In that case, the Seventh Circuit wrote,

    We see no reason why a beneficiary, simply by virtue of being 
the beneficiary of discretionary trust, should be denied the 
ordinary equitable rights that flow from the fiduciary duty that 
runs from a trustee to a beneficiary. Included in those rights is 
the right to bring an action for breach of trust.

    Scanlan v. Eisenberg, 669 F.3d 838, 844 (7th Cir. Ill. 2012). The 
plaintiff in

[[Page 124]]

that case, a beneficiary of several trusts, sued for malpractice and 
breach of fiduciary duty after the trusts invested millions of dollars 
in a real estate investment trust that later went bankrupt. The Seventh 
Circuit found that an eligible beneficiary possessed the required stake 
to establish standing as a result of her interest in the trust. Id. at 
846. To the extent that the plaintiff had standing by virtue of being 
affected by the trust's potential for gain or loss, that ``stake'' 
would appear to meet OGE's definition of a disqualifying financial 
interest for purposes of the conflict of interest prohibition. See 5 
CFR 2640.103(b) (``the term financial interest means the potential for 
gain or loss'').
    Other cases also seem to lead to this conclusion. For example, a 
New York court similarly provided the following guidance, under the 
trust law of that state, as to the rights of the beneficiary of a 
discretionary trust:

    In the present case, the trustees' discretion is absolute and 
not limited by any standard. However, even in such a case, the 
trustees may be compelled to distribute funds to the beneficiary if 
they abuse their discretion in refusing to make distribution.

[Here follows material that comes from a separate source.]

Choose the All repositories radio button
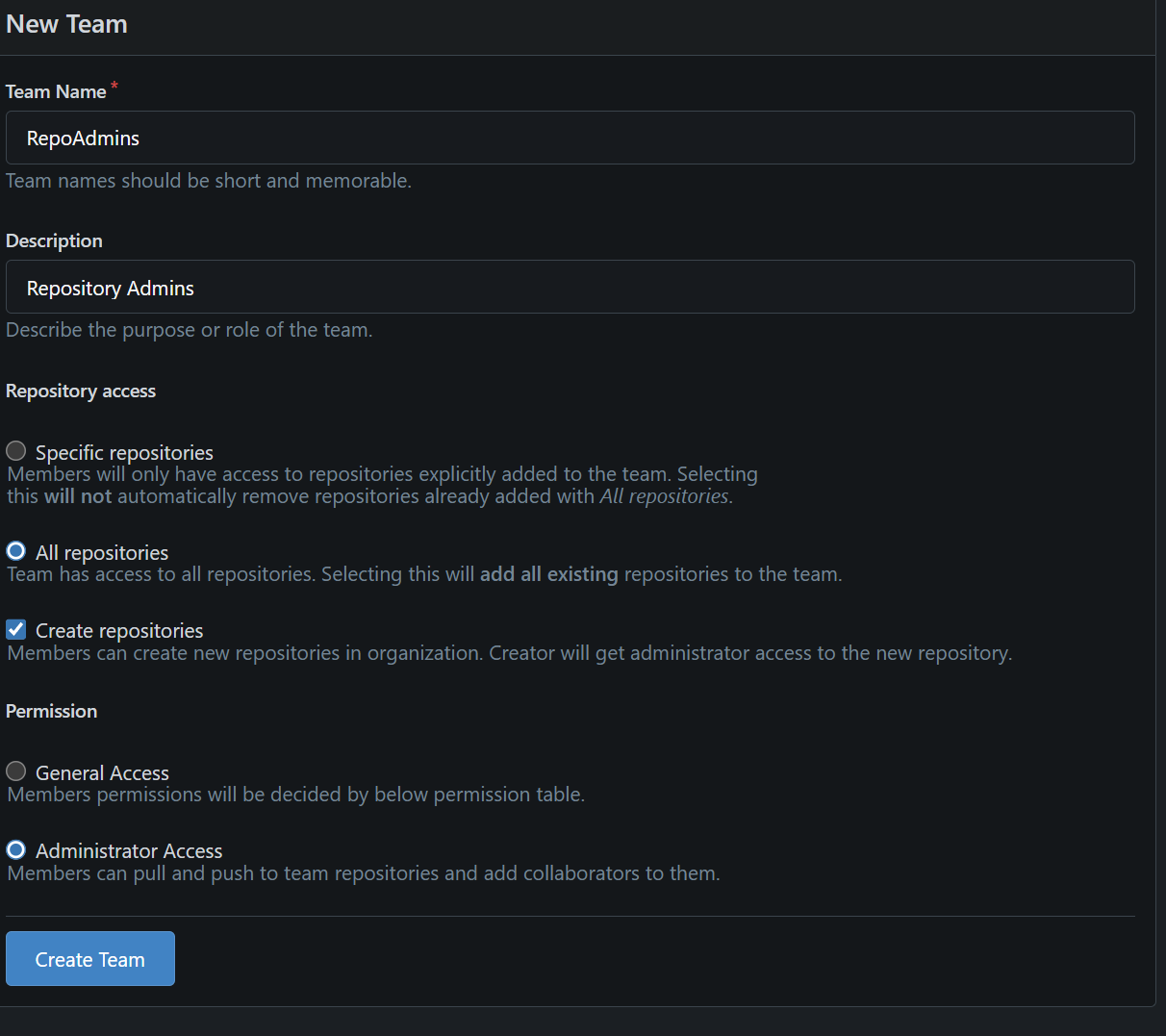 point(16,551)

Estate of Gilbert, 156 Misc. 2d 379, 383 (N.Y. Sur. Ct. 1992). 
Likewise, a California court held that, under that state's trust law, a 
trustee who has discretion to make or withhold a payment, may not 
withhold a payment with the intent of avoiding child support. Ventura 
County Dept. of Child Support Services v. Brown, 117 Cal. App. 4th 144, 
150 (Cal. App. 2d Dist. 2004) (quoting Prof. Russell Niles, consultant 
to Cal. Law Revision Com., Memo Re Spendthrift and Related Trusts (Nov. 
6, 1984)). In the California case, the outcome may well have been 
determined in part by language in the trust instrument requiring that 
the trust be administered for the benefit of the beneficiary's children 
in the event of the beneficiary's death, see id. at 148; however, this 
contributing factor would serve only to complicate the issue for OGE by 
leaving open the possibility that subtle variations in trust language 
may be relevant in determining the existence of a financial interest 
for purposes of the conflict of interest law.
    Because it is not clear to OGE whether these materials represent 
the rule, an exception, or differing approaches to trust law in various 
jurisdictions, OGE would benefit from the input of members of the 
public who have expertise in trust law. Specifically, OGE seeks expert 
input concerning the following question: Are there any circumstances 
under which an eligible income beneficiary of a discretionary trust 
might, in the absence of a vested remainder interest, be able to compel 
the trust to make a distribution or payment? Should this question be 
appropriately answered in the affirmative, OGE may need to revisit the 
premise underlying its 2008 guidance memorandum on discretionary 
trusts--i.e., that such a beneficiary could never have enforceable 
right to a distribution or payment from the trust. OGE will take into 
consideration all relevant expert input submitted by the public within 
60 days of the date of this notice in response to the question posed 
before evaluating the continuing validity of OGE's guidance memorandum, 
Discretionary Trusts, DO-08-024 (2008). To be considered, any 
submission exceeding five (5) pages in length must include a one-page 
summary of key points and conclusions. Commenters are requested to 
state briefly the nature of their expertise in trust law.

    Approved: December 23, 2016.
Walter M. Shaub, Jr.
Director, U.S. Office of Government Ethics.